Лавр Андреич хмуро и уверенно отнял доходягу от своей монументальной груди, и, поскольку юноша оказался крепко нетрезв, а Живодаров крепок и трезв, жест этот послужил толчком, придавшим обратное движение поздравлявшему, и тот, не удержавшись, рухнул на пол…
Отвратительная сцена эта окончательно вывела Живодарова из себя, и, переступив распластавшегося, он непреклонно двинулся прочь из банкетного зала.
– Благодарю! – крикнул вслед упавший. Лавр Андреевич обернулся.
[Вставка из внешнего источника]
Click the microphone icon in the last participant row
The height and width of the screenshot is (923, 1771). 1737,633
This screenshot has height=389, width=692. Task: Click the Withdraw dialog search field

Почитатель застыл на коленях, простирая вслед ему руки… И в этот момент Живодаров и сам застыл с приоткрытым ртом, пораженный, как молнией, узнаванием. Ибо юноша сей был оживший герой его книги.
В этот миг торжества, триумфа литературного над опытами профессора Преображенского по созданию человекособаки Шарика, триумфа генной инженерии с ее клонированием, в этот миг воплощенья мечты в реальность, мечты создать из неодушевленной бумаги телесное, «Франкенштейна от русской словесности», вдохнув дух в ничто нажатием клавиш, Лавр Андреевич проснулся в своей темной маленькой комнате, передвинулся от жены своей Веры к стене и пробормотал в полусне сокровенное, то, чего жена, увы, не расслышала, Лавр Андреевич пробормотал:
– Вера… я написал человека.
Не случилось
Время же понятие растяжимое, зависящее от степени необходимости ожидаемого. И чем больше необходимость, срочность его, тем дольше кажется промежуток между секунд. Только в счастии время коротко. Счастье – миг.
Да! Сегодня, слава богу, не было этой страшной женщины на посту, вероятно, вахтою «два на два» стоит она цербером, на вратах от царства Аида.
Что ли, мне жениться на ней, чтоб она меня прочитала?
Нет, пожалуй, жениться нельзя, рискованно. Согласиться может она, а после так и не прочитает?
Один день всего проспал Михаил Михайлович. Он решил – подремлю, ничего от этого не случится. И действительно, так и вышло. За тот день ничего не случилось с Михаилом Михайловичем. Но и в следующий день ничего не случилось с ним, и потом, через день. Ничего не случилось с Михаилом Михайловичем за месяц, за год ничего не случилось с ним. Ничего не случилось с ним за все остальные годы, и за целую жизнь ничего не случилось с ним. Но нельзя сказать, чтобы уходил Михаил Михайлович этим фактом разочарованный. Он был даже рад, что единственный из нас всех сумел прожить так, чтобы с ним ничего не случилось.